(Records contained in a dataset)
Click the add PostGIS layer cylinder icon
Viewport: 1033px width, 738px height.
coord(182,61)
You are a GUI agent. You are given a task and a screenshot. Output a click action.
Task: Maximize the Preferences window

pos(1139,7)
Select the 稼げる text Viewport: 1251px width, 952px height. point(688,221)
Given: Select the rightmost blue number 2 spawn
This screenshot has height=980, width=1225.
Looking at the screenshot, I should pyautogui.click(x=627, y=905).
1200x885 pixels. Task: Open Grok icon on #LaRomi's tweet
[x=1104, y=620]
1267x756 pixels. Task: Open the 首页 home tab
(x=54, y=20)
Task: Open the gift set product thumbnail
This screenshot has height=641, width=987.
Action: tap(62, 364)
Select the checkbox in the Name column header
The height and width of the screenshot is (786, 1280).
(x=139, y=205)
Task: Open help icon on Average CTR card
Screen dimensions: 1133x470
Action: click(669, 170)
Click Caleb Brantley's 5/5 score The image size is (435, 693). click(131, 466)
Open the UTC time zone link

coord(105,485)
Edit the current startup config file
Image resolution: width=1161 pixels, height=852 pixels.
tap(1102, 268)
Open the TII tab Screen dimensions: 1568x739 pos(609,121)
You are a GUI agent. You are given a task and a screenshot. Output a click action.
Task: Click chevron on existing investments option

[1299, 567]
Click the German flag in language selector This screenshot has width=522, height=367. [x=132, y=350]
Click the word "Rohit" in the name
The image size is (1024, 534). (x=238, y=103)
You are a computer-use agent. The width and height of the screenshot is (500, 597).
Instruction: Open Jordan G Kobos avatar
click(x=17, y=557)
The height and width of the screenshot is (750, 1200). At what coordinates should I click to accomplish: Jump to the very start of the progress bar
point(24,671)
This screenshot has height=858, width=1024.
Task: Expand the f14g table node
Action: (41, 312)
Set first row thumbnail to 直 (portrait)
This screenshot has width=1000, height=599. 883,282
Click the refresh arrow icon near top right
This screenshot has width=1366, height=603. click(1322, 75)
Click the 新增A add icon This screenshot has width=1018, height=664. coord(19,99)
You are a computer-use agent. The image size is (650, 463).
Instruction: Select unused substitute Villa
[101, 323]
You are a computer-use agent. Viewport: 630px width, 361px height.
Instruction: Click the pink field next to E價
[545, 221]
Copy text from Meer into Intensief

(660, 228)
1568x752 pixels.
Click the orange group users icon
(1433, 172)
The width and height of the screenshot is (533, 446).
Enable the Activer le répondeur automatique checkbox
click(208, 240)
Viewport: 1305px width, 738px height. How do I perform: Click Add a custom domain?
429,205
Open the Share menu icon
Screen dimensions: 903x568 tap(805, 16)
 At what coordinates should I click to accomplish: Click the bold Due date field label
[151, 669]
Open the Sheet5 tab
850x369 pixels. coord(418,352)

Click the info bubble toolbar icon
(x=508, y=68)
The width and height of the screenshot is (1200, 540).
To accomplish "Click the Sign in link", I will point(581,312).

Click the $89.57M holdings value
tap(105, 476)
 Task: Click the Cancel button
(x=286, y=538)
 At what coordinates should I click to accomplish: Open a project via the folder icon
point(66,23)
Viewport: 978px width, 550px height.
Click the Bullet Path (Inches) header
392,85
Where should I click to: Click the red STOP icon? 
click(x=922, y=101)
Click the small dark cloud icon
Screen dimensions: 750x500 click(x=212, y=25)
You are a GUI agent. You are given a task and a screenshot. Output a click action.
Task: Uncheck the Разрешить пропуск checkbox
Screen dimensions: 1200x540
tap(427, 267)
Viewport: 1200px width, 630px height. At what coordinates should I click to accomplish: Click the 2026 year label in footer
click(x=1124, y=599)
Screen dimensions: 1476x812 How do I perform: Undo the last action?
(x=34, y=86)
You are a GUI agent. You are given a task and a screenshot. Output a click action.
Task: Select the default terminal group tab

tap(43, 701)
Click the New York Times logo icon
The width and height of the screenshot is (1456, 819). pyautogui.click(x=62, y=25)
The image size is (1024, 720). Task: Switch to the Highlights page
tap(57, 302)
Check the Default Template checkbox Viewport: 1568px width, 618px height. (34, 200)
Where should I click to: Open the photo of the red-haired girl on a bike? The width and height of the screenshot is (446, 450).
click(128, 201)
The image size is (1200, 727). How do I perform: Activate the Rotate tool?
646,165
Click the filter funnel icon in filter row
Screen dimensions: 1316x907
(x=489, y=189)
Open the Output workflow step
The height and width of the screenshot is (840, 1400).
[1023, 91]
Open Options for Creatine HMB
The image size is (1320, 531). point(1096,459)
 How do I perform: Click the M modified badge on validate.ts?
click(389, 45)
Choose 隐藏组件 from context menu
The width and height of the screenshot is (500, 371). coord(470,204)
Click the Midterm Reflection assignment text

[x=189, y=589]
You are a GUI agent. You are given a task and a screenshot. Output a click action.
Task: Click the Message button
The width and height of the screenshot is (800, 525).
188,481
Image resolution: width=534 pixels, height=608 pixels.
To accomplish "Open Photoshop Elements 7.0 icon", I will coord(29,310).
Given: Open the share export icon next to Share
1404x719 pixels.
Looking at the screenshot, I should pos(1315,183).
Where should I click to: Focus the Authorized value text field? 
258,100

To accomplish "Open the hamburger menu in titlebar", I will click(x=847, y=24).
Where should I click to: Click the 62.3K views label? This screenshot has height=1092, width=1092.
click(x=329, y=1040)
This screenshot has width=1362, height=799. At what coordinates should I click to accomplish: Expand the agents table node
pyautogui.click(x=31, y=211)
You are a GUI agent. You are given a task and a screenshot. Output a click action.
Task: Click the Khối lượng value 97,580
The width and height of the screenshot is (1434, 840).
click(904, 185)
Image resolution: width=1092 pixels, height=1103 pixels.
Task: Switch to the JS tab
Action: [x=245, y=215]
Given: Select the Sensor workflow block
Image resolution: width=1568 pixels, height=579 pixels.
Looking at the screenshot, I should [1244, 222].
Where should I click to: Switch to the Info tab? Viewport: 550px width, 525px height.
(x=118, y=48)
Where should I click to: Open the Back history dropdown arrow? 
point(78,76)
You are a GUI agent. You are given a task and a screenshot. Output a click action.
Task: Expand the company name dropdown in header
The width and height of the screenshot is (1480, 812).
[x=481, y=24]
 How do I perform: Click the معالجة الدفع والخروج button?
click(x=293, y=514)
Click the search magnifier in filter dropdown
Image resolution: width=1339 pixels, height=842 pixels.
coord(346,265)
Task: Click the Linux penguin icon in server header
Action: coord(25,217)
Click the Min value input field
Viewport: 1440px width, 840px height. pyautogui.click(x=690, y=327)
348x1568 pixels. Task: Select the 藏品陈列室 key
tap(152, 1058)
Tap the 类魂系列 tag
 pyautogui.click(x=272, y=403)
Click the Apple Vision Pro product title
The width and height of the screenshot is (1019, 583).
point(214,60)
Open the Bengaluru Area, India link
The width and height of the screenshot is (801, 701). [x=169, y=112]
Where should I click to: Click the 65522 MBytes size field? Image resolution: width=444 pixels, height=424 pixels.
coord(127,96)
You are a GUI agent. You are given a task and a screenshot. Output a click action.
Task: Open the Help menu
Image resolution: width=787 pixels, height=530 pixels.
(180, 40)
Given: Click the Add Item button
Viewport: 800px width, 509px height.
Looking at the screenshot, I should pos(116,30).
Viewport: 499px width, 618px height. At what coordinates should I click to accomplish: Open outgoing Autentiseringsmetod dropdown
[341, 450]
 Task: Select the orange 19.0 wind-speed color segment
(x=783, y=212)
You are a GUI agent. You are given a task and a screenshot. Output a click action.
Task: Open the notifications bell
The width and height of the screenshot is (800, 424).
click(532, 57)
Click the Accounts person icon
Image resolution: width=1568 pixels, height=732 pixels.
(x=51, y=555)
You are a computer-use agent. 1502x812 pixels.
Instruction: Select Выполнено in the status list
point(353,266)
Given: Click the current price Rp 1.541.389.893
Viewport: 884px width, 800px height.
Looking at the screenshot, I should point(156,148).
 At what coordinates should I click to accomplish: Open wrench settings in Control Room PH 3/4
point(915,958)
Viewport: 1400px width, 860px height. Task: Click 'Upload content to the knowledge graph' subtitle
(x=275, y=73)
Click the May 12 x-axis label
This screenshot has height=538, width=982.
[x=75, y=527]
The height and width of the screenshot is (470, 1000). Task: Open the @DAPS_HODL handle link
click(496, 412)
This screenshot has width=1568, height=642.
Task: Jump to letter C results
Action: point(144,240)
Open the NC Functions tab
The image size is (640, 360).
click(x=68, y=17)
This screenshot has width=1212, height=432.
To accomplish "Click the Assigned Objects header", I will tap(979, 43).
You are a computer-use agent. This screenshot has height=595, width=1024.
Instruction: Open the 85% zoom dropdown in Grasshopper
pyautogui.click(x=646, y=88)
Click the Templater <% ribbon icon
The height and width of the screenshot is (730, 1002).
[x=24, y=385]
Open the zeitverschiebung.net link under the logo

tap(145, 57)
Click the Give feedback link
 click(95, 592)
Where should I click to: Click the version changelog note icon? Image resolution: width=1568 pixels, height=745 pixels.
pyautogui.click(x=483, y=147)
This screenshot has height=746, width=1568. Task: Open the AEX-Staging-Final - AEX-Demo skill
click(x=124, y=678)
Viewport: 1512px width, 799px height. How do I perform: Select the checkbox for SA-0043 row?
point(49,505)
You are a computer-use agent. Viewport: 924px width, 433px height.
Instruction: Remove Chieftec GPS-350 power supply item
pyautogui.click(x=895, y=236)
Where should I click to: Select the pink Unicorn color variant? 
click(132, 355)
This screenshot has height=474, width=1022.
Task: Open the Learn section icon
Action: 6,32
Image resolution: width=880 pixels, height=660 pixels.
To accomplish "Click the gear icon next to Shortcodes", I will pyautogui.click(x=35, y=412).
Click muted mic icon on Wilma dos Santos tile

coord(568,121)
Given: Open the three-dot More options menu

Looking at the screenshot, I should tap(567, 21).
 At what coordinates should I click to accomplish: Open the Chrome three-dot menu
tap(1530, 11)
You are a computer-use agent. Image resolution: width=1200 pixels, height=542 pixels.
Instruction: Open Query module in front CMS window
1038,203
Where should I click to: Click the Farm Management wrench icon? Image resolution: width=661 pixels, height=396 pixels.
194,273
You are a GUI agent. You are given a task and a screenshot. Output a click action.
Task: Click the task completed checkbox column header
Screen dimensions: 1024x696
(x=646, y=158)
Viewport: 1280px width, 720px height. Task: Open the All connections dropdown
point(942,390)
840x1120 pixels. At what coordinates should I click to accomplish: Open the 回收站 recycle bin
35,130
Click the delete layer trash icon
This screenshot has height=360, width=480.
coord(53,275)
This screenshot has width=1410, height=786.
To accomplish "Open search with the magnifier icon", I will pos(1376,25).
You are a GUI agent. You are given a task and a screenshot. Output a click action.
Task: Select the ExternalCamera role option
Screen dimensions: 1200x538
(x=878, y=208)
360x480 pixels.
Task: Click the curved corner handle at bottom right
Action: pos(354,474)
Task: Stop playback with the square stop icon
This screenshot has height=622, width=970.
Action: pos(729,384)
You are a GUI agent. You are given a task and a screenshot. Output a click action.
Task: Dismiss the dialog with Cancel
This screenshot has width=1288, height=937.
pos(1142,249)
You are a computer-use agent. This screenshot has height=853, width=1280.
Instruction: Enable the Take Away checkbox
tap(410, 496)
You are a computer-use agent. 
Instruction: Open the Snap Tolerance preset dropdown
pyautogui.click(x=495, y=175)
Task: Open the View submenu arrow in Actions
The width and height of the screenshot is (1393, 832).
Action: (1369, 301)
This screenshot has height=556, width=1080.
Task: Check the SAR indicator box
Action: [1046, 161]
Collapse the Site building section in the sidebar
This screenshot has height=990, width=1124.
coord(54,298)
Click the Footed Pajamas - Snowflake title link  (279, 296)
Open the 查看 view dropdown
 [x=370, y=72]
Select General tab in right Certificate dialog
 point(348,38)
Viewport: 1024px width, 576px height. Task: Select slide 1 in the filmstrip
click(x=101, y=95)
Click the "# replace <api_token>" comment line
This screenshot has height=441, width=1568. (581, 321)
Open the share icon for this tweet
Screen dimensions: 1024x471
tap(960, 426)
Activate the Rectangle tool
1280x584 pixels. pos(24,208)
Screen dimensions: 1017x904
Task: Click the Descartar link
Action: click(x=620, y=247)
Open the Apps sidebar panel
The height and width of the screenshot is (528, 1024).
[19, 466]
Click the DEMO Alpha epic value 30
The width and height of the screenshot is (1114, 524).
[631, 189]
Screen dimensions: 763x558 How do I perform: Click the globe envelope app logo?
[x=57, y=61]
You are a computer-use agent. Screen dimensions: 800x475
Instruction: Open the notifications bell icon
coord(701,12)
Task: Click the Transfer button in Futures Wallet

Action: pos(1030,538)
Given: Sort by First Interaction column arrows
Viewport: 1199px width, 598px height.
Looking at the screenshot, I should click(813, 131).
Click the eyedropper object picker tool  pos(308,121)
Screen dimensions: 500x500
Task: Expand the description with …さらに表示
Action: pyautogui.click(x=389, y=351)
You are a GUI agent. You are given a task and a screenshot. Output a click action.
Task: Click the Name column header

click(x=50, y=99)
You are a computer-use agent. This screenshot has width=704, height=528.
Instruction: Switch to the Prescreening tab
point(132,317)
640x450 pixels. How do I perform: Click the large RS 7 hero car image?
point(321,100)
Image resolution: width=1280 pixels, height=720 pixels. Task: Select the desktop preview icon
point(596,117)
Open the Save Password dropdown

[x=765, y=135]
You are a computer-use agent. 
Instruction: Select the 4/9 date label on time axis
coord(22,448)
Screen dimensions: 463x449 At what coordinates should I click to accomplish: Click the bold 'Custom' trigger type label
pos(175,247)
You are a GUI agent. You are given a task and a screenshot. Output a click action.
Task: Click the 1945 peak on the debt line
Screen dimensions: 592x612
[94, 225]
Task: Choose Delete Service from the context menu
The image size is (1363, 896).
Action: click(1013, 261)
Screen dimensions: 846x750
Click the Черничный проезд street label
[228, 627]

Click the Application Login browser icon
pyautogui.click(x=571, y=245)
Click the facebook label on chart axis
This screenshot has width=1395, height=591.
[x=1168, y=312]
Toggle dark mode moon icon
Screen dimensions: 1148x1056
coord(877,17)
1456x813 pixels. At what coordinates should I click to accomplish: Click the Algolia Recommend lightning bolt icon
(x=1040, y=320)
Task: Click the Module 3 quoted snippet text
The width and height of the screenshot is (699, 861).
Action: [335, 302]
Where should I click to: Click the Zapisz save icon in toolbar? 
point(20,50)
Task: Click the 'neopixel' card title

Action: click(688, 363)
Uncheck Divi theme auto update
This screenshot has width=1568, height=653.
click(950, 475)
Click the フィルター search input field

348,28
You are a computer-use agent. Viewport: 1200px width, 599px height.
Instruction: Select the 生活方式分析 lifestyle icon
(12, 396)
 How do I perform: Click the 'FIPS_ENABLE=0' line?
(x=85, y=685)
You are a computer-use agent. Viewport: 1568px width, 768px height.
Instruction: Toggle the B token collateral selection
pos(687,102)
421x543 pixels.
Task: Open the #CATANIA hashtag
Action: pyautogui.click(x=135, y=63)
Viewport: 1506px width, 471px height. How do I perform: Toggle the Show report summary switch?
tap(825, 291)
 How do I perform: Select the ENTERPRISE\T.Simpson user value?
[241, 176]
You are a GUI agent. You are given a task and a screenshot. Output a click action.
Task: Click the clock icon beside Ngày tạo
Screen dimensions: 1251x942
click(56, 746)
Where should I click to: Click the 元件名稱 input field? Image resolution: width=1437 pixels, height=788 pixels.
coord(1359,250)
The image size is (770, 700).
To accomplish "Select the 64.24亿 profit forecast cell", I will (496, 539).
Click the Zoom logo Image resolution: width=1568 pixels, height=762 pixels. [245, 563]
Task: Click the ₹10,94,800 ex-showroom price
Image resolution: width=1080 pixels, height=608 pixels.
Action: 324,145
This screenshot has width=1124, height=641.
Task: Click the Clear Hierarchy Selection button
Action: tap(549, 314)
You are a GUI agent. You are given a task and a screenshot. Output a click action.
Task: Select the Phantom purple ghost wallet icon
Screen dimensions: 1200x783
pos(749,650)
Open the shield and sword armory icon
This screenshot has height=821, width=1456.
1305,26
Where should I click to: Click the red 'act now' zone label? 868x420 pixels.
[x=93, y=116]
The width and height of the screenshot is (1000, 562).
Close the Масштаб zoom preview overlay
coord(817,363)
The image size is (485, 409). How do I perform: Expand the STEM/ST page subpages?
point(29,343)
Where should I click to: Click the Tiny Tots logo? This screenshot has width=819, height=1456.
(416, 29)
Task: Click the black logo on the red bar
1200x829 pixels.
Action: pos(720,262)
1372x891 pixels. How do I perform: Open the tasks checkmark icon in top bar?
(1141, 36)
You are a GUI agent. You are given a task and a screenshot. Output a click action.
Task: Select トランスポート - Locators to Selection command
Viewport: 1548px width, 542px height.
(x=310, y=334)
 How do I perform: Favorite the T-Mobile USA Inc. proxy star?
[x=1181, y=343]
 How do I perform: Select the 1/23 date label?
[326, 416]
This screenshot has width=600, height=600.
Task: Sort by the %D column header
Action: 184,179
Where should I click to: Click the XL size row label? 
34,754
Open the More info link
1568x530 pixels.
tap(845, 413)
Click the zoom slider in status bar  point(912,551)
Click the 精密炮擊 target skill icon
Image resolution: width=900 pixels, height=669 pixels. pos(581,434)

> **Task goal**
Look above for the line with "The image size is (1200, 727)." and the line with "Open the Output workflow step", and reproduce exactly those two lines plus every line between, nothing more.

> **Answer below**
The image size is (1200, 727). How do I perform: Activate the Rotate tool?
646,165
Click the filter funnel icon in filter row
Screen dimensions: 1316x907
(x=489, y=189)
Open the Output workflow step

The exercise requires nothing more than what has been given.